Mika Etchebéhère (1902-1992) : Capitaine de milice du POUM

Pepe Gutiérrez-Álvarez 4 décembre 2013

Militante révolutionnaire et féministe infatigable, seule femme à la tête d’une unité combattante dans l’armée républicaine pendant la Guerre civile espagnole, un récent film documentaire (projeté actuellement au Festival du Film de Mar del Plata en Argentine) rend hommage à la figure exceptionnelle de Micaela Feldman, connue sous le nom de « Mika » Etchebéhère. Ses mémoires, intitulées « Ma guerre d’Espagne à moi » ont été publiées en français en 1998 chez Actes Sud. Dans ce texte, Pepe Gutiérrez-Álvarez, qui l’a connue pendant le Mai 68 à Paris, évoque cette femme hors du commun qui, de Buenos Aires à Madrid, en passant par Berlin et Paris, n’a « rien lâché » alors qu’il était « minuit dans le siècle ». (Avanti4.be)
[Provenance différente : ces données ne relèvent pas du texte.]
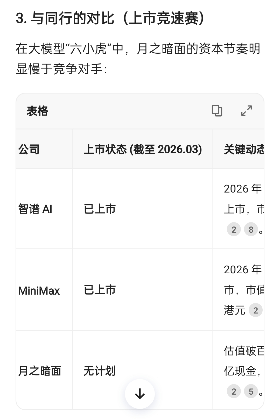Click 已上市 status in MiniMax row
This screenshot has width=280, height=420.
[x=100, y=290]
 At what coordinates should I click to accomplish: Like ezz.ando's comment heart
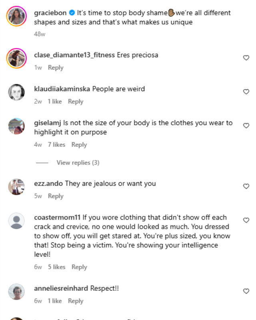pos(246,186)
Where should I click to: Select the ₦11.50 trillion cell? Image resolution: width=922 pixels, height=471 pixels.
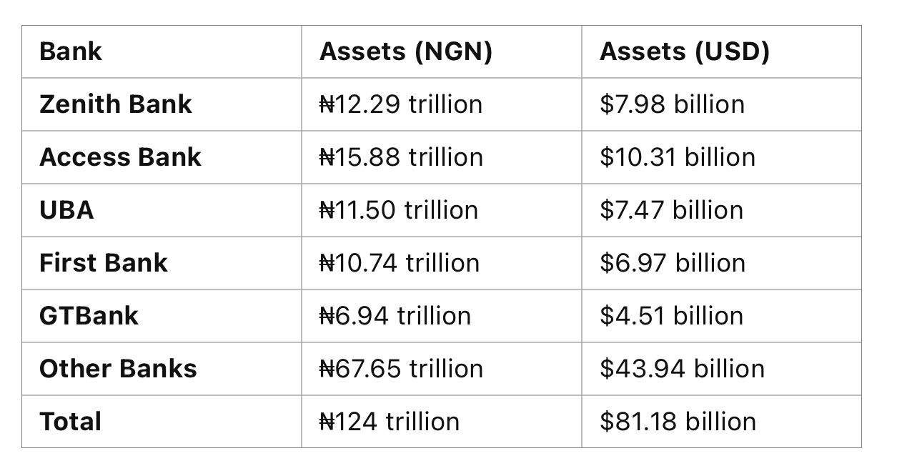[398, 210]
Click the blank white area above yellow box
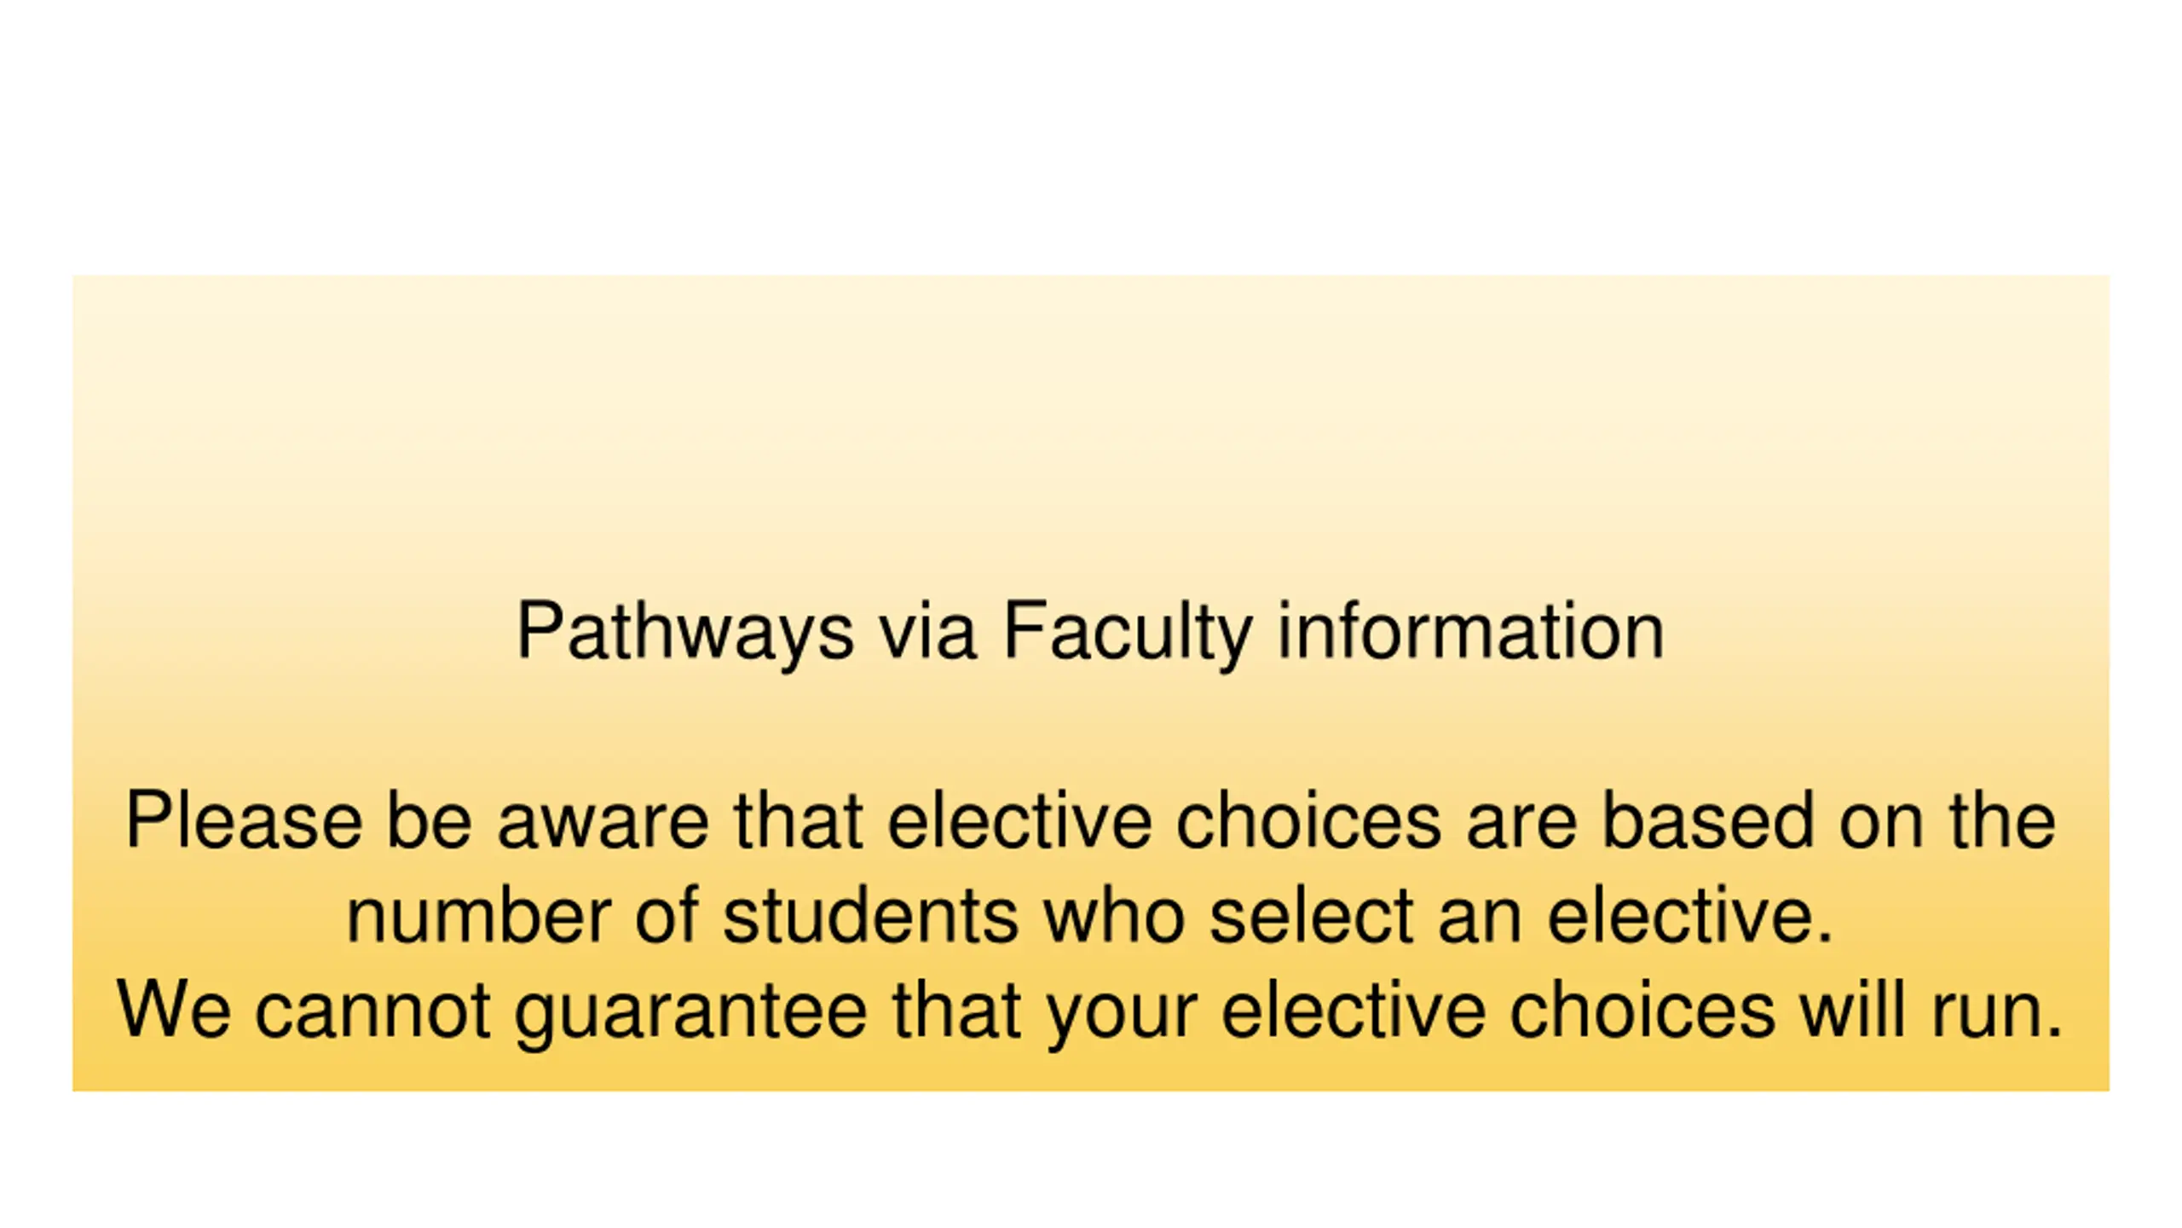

Nous sommes à la fin des années ‘60 à Paris, en pleine révolte étudiante. Avec les autres participants inexpérimentés des débats surchauffés de la rue d’Aubriot, je mis un certain temps à savoir que cette petite dame menue et discrète qui intervenait avec un léger accent argentin et tellement de pondération dans les polémiques, portait le nom étrange de Mika Etchebéhère (Santa Fe, Argentine, 1902 - Paris, 1992). Et qu’elle avait vécue une vie exceptionnelle…

Quelqu’un nous a raconté que Mika avait étonné les insoumis du Quartier Latin en leur proposant de les aider à dresser des barricades de pavés contre le « vieux monde ». Son apparence n’était pas précisément celle d’une « enragée », mais bien d’une honorable grand-mère de 66 ans. A tel point que, quand elle retourna chez elle chercher des gants pour aider à la construction des barricades, elle se heurta soudainement à une féroce patrouille de flics qui l’admonestèrent pour se promener ainsi sur un lieu aussi dangereux. Et les policiers de la raccompagner aimablement jusqu’à son domicile…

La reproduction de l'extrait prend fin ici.